Battlefield data sharing to be enhanced with Army cybersecurity researchNews
October 29, 2020
ADELPHI, Md. U.S. Army researchers have developed a tool that will aim to enhance warfighter data sharing across various platforms by addressing cyber, physical, and cyber-physical threats, and making privacy-preserving data sharing easier for the warfighter.
The research, supported by the U.S. Army Combat Capabilities Development Command’s Army Research Laboratory’s Cybersecurity Collaborative Research Alliance, the National Science Foundation, Siemens, Google and JP Morgan Chase, also has the potential to help create realistic training testbeds for network security engineers without exposing sensitive real data, researchers claims.
Army researchers used findings from Carnegie Mellon University and IBM studies that explored if and how generative adversarial networks (GANs) can be used to incentivize data sharing in privacy-sensitive settings by enabling a generic framework for sharing synthetic datasets with minimal expert knowledge.
The researchers developed a tool called DoppelGANger, which models time series data and evaluates it on networking- and systems-relevant datasets.

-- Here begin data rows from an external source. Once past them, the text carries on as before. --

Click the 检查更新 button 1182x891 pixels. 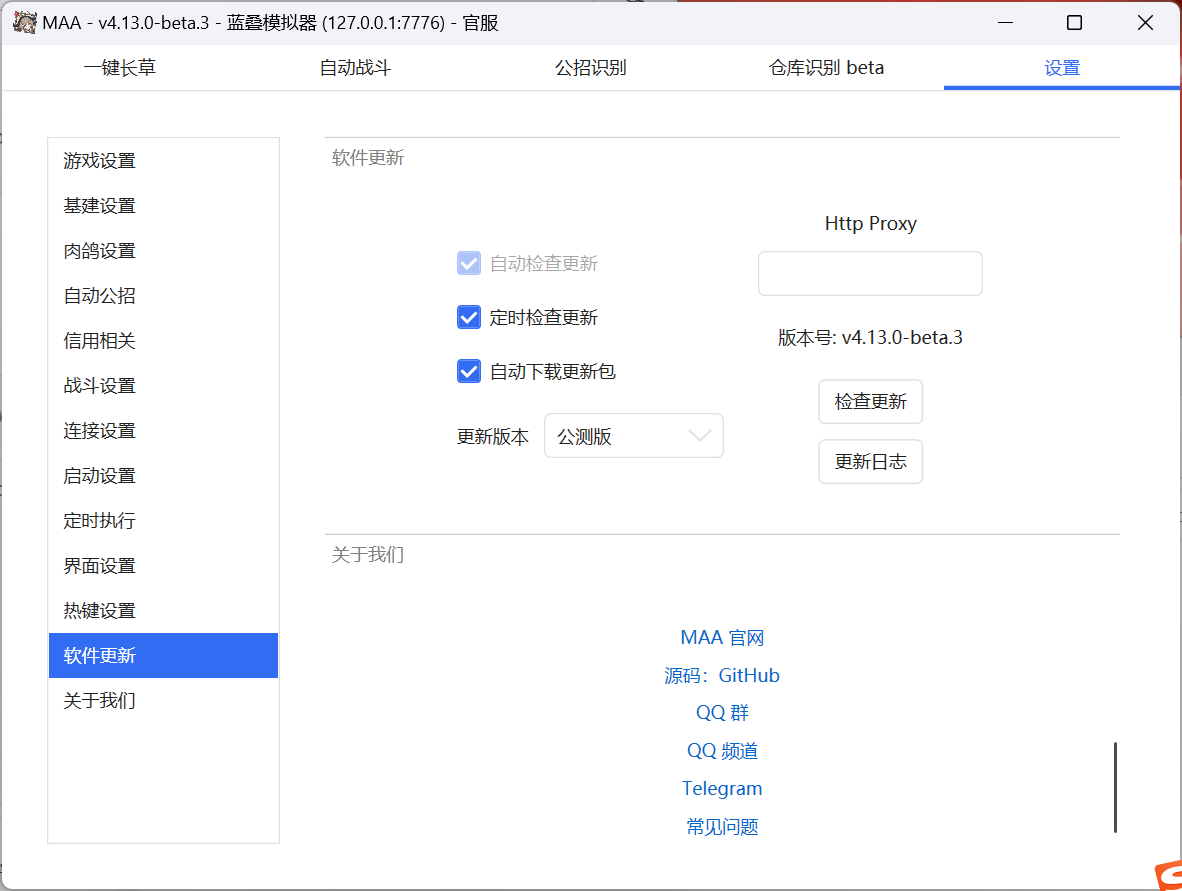(870, 401)

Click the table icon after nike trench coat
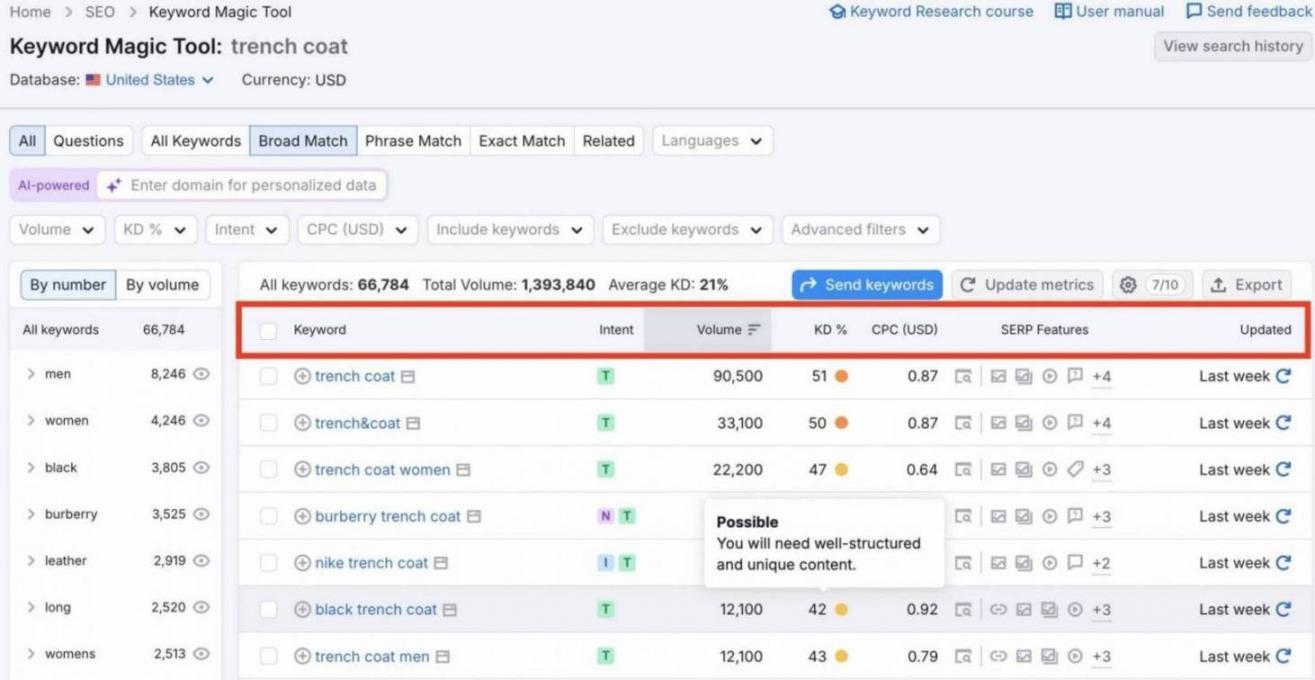click(x=441, y=564)
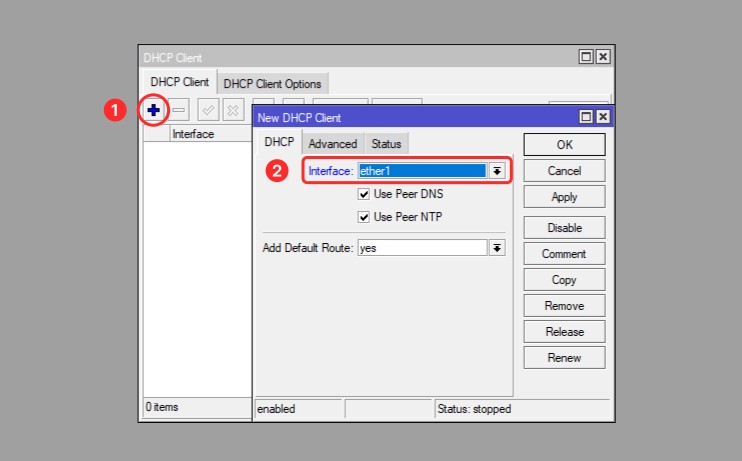Click the minus remove toolbar icon

179,109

As a specific target, the focus of this research is on time series datasets with metadata.
With DoppelGANger, the researchers demonstrated that across diverse real-world datasets and use cases, DoppelGANger achieves up to 43% better fidelity than state-of-the-art baseline models. According to researchers, DoppelGANger can be used to share data between divisions of an organization that are not able to directly share information due to privacy or security restrictions.